▶ **Assigned task**: Output word for word the lines from the one with "You are a computer-use" to the final line of the data, both ends included, but skip the pictures.

[Collected data]
────────────────

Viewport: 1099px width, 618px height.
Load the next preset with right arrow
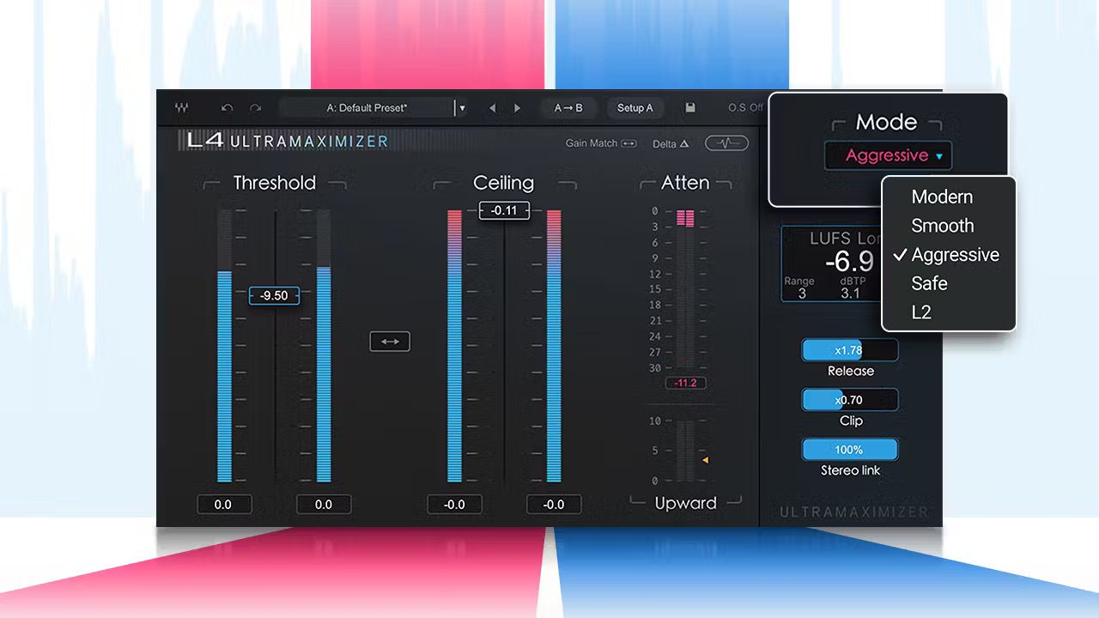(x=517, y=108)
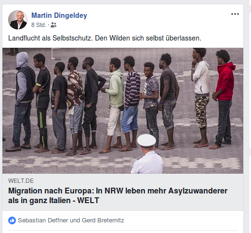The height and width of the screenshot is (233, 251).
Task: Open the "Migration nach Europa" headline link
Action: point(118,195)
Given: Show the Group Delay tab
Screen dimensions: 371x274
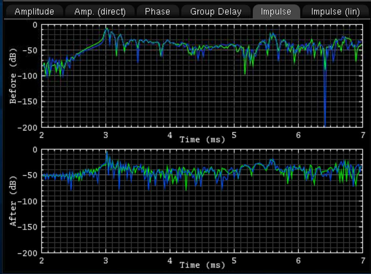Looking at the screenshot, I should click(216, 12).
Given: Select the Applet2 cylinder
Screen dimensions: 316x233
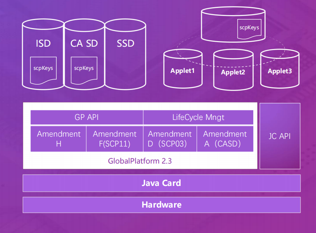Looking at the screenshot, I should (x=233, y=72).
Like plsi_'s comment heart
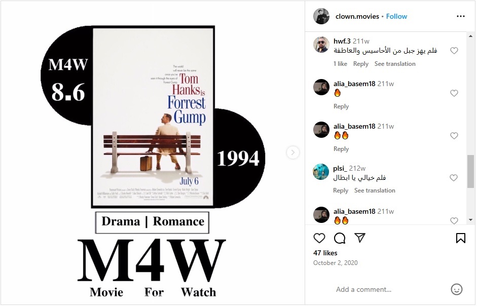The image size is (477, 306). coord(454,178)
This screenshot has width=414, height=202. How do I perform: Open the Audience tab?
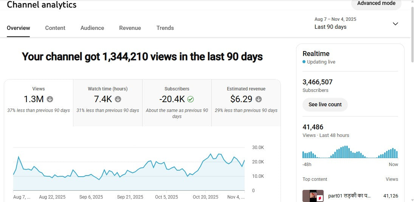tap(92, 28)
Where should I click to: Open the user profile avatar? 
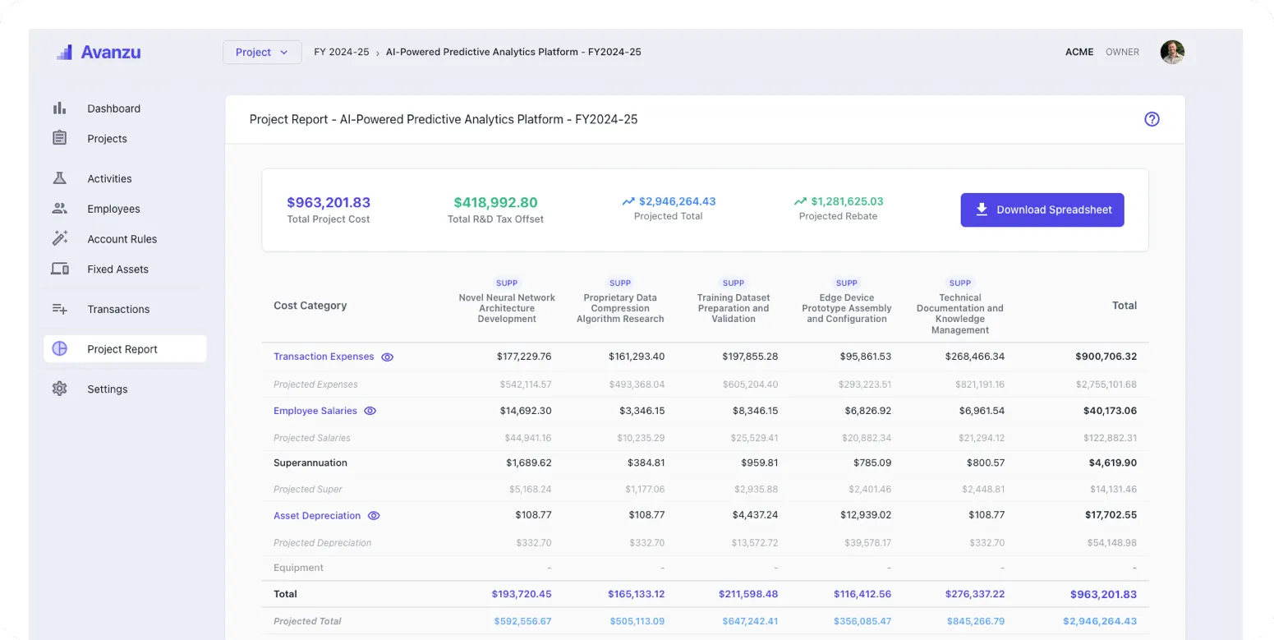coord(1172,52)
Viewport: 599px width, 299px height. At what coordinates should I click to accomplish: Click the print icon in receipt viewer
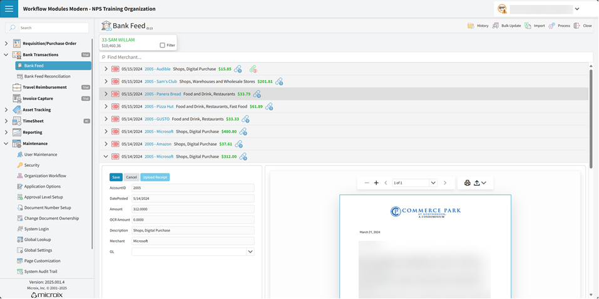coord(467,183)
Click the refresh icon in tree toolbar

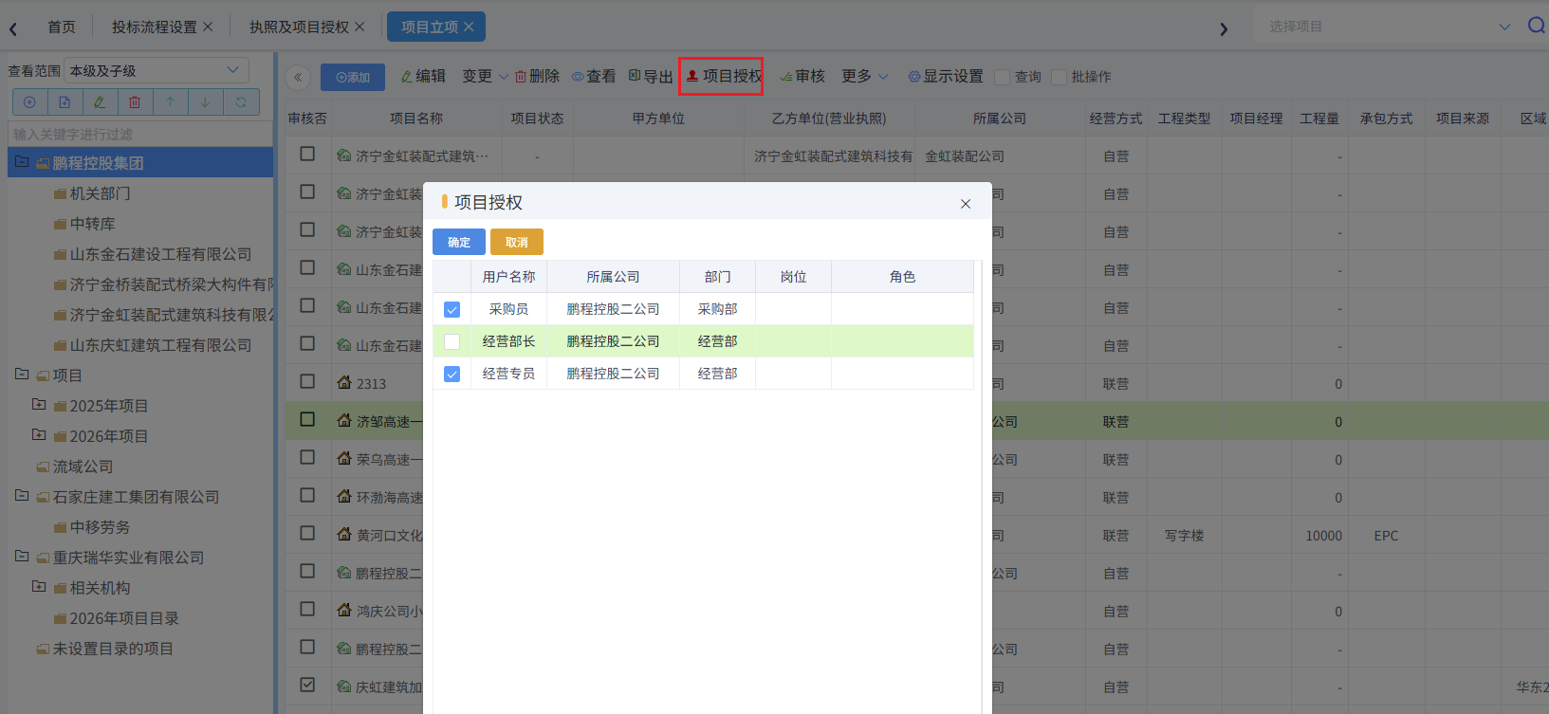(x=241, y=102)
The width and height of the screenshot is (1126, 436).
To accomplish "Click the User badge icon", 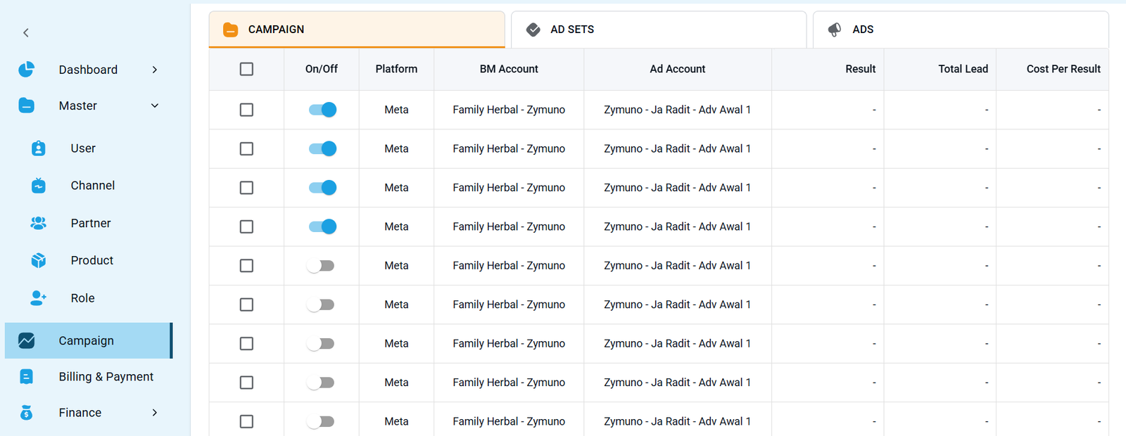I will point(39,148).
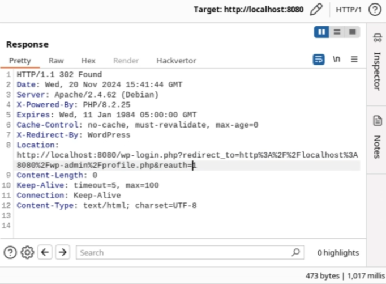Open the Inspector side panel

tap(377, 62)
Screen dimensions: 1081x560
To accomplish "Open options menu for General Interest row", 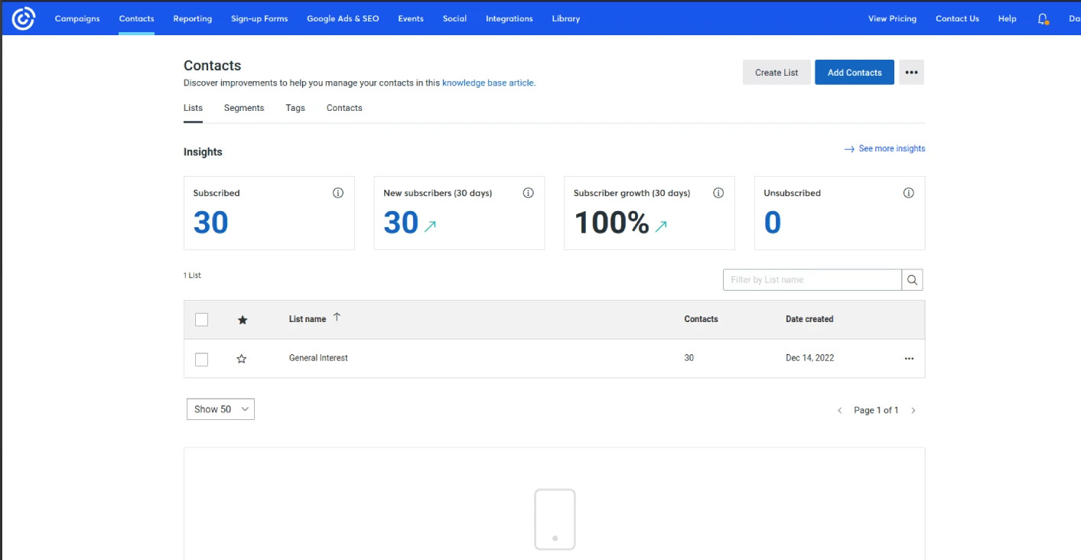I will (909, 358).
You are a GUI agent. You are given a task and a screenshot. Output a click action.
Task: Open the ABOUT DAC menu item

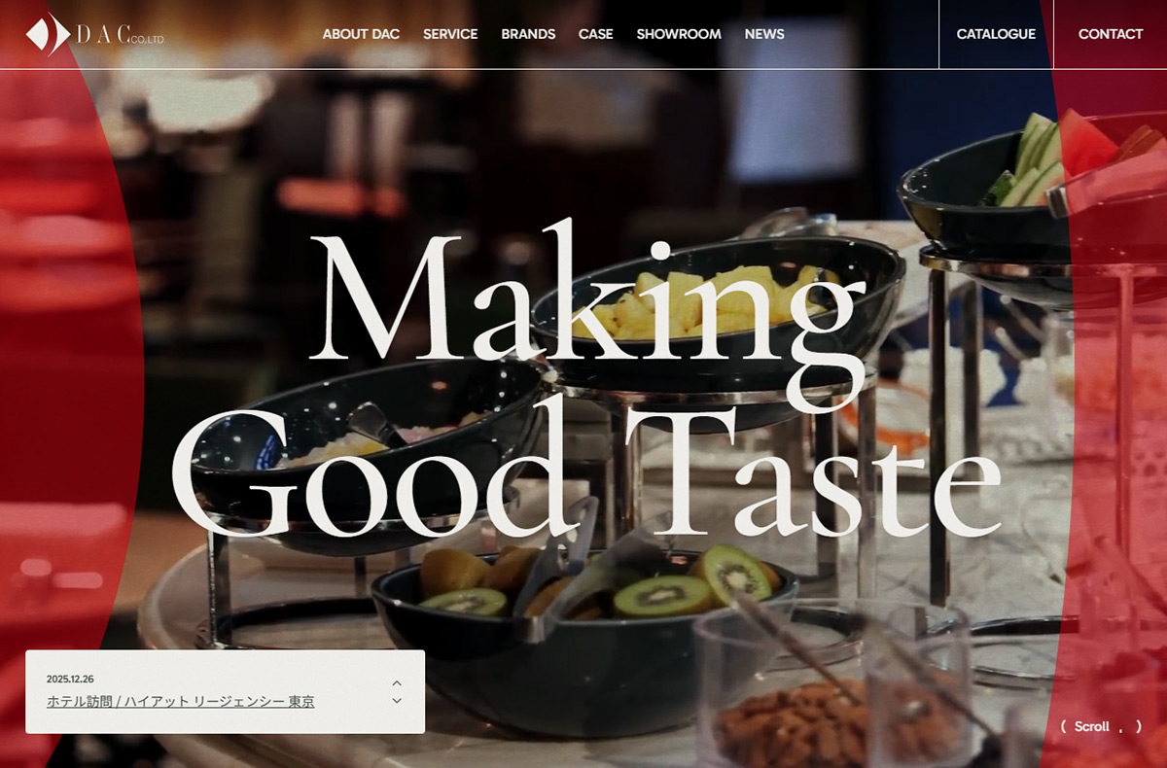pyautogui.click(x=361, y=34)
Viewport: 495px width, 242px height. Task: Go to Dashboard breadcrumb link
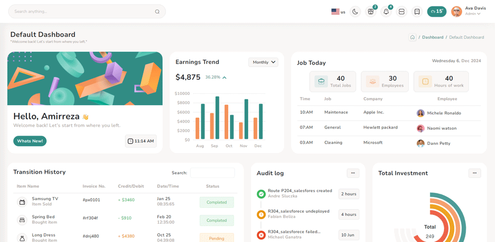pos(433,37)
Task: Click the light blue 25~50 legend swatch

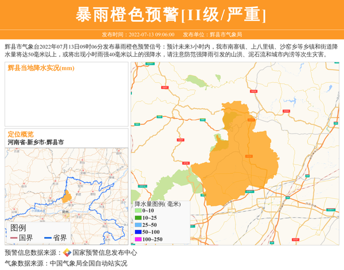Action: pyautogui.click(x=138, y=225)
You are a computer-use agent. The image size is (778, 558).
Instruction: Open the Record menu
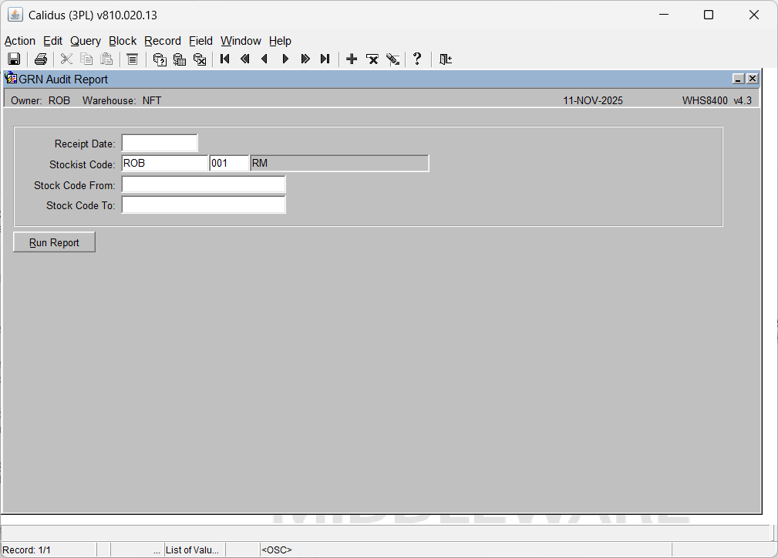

────────────────

▶ **Task output**:
You are a computer-use agent. The image size is (778, 558).
Instruction: Open the Record menu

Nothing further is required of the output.